A British “thrill-seeker” plummeted 630 feet to his death from Spain’s tallest bridge while filming content for social media, officials told a court on Tuesday.
Lewis Stevenson, 26, fell while attempting to scale Castilla-La Mancha without a harness — even though climbing it is “totally prohibited,” according to Macarena Muñoz, a local official in Talavera de la Reina.
When he fell, Stevenson was being filmed by an unidentified 24-year-old friend who had traveled with him to the Spanish city “to climb the bridge and create content for social networks,” Muñoz said, according to the BBC.

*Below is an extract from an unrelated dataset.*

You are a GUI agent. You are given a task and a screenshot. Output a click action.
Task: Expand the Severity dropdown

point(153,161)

The free climber fell from the bridge, which towers over the Tagus River. He died from blunt force trauma to the head, Derby’s assistant coroner Sabyta Kaushal said Tuesday while opening an inquest into the influencer’s Oct. 13 death.

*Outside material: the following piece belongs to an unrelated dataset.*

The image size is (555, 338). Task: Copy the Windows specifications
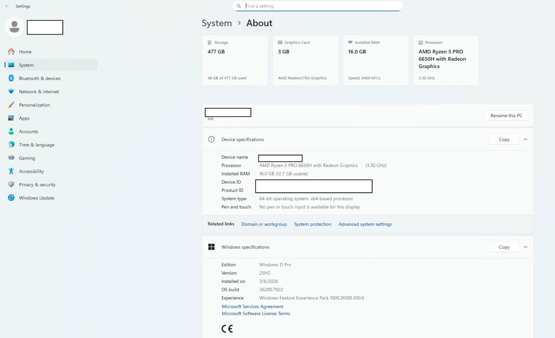click(504, 247)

Toxicology tests could take up to a year to come through.
Stevenson garnered a large following on social media traveling the world and performing the dangerous stunts, known as “free-climbing” or “buildering.” His Instagram account has been deactivated since his death.
Stevenson’s mother, Keilia, was in court for Tuesday’s hearing.
“He was a thrill-seeker who loved to travel and have new experiences,” the mom previously said in a tribute after his death.
“Lewis was my boy, my world and my biggest achievement. He continually made me so proud, he was happy and ambitious in life,” the heartbroken mom said.
“We as a whole family supported his adventures around the world, which included amazing places he got to visit like Easter island and Machu Picchu, but unfortunately those adventures also included climbing great heights which we didn’t particularly agree with but understood this was what he loved to do,” she continued.
“He knew his limits and never did anything beyond them. He was a keen photographer and he did this all for passion, not as an influencer.”
Stevenson’s girlfriend, Savannah Parker, had exchanged text messages with him just hours before his death.
She believes that Stevenson, who had been climbing structures for five years, did not slip, but lost consciousness while climbing because he wasn’t feeling well.
“He told his friend he wasn’t feeling well and he said, ‘Shall we go back down?’ Lewis said, ‘Give me a minute,’ and that’s when he lost consciousness and slipped,” Parker told the Daily Mail in October.
“I suspect that he hadn’t eaten … But I don’t know, as long as I’ve known him he has never lost consciousness or passed out.”
His grandfather Clifford Stevenson, from Derby, told the paper their family was “always trying to talk him out of doing things but that was the way he was.
“He loved doing it — he always went out there believing he’d be all right. He did what he did for his own pleasure. He did not get any money for it, he was an adventurer.”
Spanish officials are looking into how to make the Castilla-La Mancha more difficult for daredevils to climb.